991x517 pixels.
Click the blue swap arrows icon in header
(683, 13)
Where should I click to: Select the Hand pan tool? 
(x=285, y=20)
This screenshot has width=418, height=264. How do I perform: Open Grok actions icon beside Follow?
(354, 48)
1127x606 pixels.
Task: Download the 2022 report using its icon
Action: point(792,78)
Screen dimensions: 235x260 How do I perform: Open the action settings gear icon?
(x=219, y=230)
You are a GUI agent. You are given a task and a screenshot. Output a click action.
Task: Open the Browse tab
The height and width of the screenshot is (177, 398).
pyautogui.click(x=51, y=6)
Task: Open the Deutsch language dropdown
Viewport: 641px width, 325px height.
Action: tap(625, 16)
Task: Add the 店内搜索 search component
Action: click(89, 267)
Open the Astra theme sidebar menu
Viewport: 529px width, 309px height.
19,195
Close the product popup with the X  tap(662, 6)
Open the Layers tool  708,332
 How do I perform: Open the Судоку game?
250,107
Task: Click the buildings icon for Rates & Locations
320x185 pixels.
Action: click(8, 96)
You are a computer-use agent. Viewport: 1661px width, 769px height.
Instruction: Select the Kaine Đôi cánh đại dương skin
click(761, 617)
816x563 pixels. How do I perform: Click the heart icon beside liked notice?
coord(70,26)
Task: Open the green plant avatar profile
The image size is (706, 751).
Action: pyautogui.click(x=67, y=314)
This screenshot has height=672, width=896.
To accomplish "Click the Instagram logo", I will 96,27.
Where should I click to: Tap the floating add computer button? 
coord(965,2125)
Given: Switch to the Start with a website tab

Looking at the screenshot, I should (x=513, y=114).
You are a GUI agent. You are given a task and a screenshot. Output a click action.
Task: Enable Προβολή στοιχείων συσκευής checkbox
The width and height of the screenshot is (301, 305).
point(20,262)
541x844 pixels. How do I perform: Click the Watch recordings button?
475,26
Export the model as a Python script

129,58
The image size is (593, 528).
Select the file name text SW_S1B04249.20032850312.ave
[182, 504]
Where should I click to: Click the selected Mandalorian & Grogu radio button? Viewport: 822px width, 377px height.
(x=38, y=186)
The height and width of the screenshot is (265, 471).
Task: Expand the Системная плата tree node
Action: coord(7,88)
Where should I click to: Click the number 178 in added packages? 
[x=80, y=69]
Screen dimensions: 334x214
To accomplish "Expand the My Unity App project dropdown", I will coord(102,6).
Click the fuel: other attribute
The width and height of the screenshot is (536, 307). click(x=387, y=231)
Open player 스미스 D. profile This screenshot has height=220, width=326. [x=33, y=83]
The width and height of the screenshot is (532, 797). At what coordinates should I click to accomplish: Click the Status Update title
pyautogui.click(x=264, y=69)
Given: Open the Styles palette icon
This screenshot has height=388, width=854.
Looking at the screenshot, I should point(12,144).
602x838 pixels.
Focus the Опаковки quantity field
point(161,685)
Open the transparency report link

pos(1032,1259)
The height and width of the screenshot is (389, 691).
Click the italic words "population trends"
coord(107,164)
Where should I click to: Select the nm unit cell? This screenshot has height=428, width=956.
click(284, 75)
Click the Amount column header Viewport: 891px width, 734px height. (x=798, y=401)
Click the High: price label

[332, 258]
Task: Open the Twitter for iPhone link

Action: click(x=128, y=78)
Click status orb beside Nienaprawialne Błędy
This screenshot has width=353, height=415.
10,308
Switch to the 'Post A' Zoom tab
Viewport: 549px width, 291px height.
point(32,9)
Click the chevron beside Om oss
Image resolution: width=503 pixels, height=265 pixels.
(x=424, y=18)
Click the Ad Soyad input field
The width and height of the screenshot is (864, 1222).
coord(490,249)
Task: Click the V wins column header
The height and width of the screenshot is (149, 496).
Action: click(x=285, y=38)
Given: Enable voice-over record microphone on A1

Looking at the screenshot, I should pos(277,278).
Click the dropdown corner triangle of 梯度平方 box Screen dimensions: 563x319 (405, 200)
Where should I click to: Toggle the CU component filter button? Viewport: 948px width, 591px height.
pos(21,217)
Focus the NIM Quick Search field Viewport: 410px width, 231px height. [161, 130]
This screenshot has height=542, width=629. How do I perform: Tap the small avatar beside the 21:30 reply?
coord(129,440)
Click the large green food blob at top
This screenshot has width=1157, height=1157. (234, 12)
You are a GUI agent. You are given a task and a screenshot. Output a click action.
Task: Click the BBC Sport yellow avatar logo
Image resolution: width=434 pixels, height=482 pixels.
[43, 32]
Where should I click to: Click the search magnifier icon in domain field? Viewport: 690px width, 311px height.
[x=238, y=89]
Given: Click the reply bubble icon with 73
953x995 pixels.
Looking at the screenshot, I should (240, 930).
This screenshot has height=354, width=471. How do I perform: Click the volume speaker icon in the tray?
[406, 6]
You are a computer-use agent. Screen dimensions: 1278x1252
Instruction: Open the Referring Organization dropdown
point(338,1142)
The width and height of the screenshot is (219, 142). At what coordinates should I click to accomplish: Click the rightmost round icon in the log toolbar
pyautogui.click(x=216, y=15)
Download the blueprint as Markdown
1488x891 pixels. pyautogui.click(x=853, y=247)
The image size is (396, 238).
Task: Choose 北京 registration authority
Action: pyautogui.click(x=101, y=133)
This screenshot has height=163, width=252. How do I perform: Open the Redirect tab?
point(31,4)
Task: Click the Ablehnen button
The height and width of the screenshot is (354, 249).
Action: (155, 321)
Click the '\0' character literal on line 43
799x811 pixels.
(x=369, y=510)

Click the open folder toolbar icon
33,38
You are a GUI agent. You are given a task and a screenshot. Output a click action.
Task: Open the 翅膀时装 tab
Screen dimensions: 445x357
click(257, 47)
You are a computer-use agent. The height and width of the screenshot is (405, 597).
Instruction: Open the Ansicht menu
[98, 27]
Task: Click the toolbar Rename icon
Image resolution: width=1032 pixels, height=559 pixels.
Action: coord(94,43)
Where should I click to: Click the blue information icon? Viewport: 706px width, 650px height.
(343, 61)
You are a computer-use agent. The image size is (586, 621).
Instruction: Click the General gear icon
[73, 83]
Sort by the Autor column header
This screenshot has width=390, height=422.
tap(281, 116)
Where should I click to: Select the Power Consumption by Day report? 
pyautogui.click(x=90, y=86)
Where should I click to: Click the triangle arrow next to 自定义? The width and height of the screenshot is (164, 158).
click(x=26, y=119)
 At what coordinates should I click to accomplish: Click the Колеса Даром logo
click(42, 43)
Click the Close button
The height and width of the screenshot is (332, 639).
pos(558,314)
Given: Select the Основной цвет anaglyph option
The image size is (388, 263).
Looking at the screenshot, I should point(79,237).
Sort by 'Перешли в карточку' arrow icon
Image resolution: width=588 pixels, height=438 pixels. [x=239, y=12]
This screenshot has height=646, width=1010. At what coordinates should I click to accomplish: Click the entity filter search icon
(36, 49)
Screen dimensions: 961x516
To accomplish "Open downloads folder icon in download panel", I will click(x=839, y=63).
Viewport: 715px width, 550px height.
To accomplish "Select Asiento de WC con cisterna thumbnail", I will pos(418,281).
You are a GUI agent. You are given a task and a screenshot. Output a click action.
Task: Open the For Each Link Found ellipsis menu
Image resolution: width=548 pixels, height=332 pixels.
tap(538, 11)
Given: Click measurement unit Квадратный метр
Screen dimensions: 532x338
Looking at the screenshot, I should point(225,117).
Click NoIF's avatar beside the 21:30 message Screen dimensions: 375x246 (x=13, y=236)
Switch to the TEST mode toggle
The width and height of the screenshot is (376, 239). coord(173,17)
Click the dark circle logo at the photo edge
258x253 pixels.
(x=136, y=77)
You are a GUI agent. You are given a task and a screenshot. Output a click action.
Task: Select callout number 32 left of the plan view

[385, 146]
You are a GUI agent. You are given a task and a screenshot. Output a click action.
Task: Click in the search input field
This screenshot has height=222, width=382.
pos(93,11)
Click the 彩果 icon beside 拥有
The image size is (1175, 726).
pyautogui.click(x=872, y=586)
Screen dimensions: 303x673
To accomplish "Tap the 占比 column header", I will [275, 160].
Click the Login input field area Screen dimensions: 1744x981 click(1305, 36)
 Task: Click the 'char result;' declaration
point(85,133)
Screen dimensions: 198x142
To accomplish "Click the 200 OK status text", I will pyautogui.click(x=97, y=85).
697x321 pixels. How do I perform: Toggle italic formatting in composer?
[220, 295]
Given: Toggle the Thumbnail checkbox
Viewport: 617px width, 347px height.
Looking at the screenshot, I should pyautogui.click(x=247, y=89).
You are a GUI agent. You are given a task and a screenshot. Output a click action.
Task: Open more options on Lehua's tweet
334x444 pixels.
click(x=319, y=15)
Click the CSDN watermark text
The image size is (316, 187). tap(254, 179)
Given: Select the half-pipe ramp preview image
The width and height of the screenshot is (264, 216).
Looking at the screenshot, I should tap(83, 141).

+-------+

- [What you need to do]:
The answer should be nothing more than the lines from the one with "Click NoIF's avatar" through the end of the entries, restated word for word.

- [Response]:
Click NoIF's avatar beside the 21:30 message Screen dimensions: 375x246 (x=13, y=236)
Switch to the TEST mode toggle
The width and height of the screenshot is (376, 239). coord(173,17)
Click the dark circle logo at the photo edge
258x253 pixels.
(x=136, y=77)
You are a GUI agent. You are given a task and a screenshot. Output a click action.
Task: Select callout number 32 left of the plan view

[385, 146]
You are a GUI agent. You are given a task and a screenshot. Output a click action.
Task: Click in the search input field
This screenshot has height=222, width=382.
pos(93,11)
Click the 彩果 icon beside 拥有
The image size is (1175, 726).
pyautogui.click(x=872, y=586)
Screen dimensions: 303x673
To accomplish "Tap the 占比 column header", I will [275, 160].
Click the Login input field area Screen dimensions: 1744x981 click(1305, 36)
 Task: Click the 'char result;' declaration
point(85,133)
Screen dimensions: 198x142
To accomplish "Click the 200 OK status text", I will pyautogui.click(x=97, y=85).
697x321 pixels. How do I perform: Toggle italic formatting in composer?
[220, 295]
Given: Toggle the Thumbnail checkbox
Viewport: 617px width, 347px height.
Looking at the screenshot, I should pyautogui.click(x=247, y=89).
You are a GUI agent. You are given a task and a screenshot. Output a click action.
Task: Open more options on Lehua's tweet
334x444 pixels.
click(x=319, y=15)
Click the CSDN watermark text
The image size is (316, 187). tap(254, 179)
Given: Select the half-pipe ramp preview image
The width and height of the screenshot is (264, 216).
Looking at the screenshot, I should tap(83, 141).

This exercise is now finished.